EXERCISE PROMPT
Lines that contain the string "Sort" are the ones to list; copy all of them from the records.

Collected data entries
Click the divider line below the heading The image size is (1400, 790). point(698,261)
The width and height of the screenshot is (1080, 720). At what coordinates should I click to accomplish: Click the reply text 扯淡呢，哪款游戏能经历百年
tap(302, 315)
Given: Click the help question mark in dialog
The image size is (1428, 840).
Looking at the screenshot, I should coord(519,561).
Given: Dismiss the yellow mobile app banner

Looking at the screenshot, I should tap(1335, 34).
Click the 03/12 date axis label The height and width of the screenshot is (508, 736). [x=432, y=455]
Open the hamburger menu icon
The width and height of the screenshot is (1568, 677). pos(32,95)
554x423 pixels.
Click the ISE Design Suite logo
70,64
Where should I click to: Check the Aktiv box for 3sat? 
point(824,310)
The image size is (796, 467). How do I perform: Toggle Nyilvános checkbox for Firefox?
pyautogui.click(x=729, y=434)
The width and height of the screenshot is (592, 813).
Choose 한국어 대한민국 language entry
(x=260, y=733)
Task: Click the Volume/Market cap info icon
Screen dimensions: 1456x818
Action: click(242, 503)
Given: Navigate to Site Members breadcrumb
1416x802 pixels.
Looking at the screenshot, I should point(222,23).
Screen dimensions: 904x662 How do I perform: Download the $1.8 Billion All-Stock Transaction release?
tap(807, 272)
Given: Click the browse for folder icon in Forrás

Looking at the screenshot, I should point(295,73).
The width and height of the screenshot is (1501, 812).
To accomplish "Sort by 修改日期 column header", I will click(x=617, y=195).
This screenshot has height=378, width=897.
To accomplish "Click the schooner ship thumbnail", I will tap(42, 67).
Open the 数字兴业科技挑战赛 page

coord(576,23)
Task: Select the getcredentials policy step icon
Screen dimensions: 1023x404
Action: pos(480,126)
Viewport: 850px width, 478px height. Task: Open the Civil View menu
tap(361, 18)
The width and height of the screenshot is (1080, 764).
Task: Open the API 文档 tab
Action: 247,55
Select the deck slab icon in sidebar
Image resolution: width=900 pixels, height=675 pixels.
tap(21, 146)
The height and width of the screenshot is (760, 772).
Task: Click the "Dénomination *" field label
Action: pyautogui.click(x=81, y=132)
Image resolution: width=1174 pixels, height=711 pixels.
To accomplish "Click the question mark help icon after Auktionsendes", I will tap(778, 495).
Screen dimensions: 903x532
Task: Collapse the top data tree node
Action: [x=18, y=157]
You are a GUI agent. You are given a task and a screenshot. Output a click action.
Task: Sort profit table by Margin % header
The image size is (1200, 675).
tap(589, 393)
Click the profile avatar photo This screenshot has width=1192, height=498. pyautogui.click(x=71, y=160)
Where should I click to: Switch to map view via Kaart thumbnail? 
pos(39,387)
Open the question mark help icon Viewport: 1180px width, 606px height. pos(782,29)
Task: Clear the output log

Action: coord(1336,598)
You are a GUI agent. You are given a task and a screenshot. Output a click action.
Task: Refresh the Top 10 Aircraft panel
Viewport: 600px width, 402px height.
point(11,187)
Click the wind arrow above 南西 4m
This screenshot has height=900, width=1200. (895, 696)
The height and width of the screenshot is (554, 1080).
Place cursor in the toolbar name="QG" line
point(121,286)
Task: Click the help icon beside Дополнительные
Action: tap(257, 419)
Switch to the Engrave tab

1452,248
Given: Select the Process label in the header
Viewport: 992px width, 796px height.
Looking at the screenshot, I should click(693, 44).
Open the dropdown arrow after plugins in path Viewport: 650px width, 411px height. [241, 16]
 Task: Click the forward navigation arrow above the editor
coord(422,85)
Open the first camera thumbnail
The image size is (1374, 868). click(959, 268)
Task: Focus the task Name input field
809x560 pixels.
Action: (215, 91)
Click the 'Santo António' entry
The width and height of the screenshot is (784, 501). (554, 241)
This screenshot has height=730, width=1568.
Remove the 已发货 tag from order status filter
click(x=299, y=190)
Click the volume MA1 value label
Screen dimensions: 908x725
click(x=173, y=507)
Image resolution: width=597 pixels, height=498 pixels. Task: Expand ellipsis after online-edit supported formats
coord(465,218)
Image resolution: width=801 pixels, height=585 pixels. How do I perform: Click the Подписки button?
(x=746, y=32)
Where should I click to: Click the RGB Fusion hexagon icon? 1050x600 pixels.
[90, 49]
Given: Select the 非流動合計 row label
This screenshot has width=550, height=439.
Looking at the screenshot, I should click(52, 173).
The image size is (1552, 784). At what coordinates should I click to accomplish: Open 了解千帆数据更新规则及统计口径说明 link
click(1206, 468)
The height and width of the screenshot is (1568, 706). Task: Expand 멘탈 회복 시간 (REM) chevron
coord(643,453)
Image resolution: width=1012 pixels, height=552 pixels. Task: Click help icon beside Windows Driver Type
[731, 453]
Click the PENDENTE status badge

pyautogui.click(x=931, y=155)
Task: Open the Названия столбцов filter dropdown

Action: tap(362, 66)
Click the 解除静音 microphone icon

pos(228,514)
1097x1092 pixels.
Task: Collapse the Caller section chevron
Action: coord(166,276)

SOLUTION TO THE EXERCISE
To accomplish "Sort by 修改日期 column header", I will click(x=617, y=195).
Task: Sort profit table by Margin % header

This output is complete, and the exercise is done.